The Black Lives Matter movement has ushered in a wave of criminal justice reforms in cities and states across the country, including the reallocation of funds from police to public services, and bans on the use of teargas and rubber bullets.
Detroit, the nation's Blackest big city, hasn't seen change on that level. By and large, support for policing as we know it has remained strong in the high-crime city, even amidst a series of recent officer killings of armed suspects and brutality against demonstrators who've gathered regularly in the wake of the murder of George Floyd.
In this week's cover story, Metro Times seeks to answer the question, "what gives?"
Through conversations with more than a dozen activists, residents, politicos and lawyers, it finds:
Some view Detroit as a conservative city even though residents reliably elect Democrats. Many Black Detroiters or their parents brought conservative values from the post-Reconstruction South during the Great Migration, helping cultivate a brand of conservative liberalism.
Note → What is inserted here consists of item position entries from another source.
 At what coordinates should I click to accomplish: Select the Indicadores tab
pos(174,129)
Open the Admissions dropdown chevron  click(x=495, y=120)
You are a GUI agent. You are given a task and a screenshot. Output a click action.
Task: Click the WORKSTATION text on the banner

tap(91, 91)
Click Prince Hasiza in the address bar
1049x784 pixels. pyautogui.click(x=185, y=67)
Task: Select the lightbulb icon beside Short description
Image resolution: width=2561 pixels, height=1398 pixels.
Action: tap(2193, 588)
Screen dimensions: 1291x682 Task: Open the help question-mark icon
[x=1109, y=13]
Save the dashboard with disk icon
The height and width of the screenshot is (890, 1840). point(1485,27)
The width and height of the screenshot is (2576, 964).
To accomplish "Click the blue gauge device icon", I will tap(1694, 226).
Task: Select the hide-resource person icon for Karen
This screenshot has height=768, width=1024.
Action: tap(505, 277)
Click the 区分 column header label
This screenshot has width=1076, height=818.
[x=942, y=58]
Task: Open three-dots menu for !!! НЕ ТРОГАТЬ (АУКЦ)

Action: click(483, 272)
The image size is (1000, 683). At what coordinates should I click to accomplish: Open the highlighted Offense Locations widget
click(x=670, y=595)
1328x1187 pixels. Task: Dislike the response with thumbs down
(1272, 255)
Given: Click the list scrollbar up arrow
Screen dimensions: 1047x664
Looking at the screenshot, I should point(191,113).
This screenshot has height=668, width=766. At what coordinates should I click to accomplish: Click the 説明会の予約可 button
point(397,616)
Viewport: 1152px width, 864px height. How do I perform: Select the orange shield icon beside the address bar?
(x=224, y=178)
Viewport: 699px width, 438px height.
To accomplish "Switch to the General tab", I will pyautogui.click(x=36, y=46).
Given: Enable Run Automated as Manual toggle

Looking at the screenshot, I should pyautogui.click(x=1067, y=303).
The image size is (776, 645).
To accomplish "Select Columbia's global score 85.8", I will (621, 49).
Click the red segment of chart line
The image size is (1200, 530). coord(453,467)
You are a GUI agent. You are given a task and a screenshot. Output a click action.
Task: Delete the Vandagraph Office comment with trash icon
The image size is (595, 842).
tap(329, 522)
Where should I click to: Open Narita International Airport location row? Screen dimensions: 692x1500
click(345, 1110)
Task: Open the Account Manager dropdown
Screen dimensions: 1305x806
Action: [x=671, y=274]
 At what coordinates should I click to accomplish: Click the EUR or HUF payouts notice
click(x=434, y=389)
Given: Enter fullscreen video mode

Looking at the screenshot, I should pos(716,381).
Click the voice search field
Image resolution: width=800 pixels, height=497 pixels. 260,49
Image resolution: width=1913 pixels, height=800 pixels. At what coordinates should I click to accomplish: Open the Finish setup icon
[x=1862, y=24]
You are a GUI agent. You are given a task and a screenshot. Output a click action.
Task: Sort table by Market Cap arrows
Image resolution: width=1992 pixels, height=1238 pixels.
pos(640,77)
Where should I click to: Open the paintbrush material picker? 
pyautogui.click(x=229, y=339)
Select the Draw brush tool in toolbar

Some also say the local media doesn't do enough to challenge DPD, creating a situation in which the department's narrative is often the only one around law-enforcement incidents. The city's high crime and poverty rates also foster support for the police and contribute to disenfranchisement. For those reasons, Detroit seems collectively unaware that its department and chief need reform, says Chris White, director of the Detroit Coalition Against Police Brutality.
"When you're in survival mode, you're not thinking about the collective, you're thinking about the individual, so you can't see where these police shootings impact you," he says. "You can't see 'them today, you tomorrow.' That's where a lack of consciousness comes in."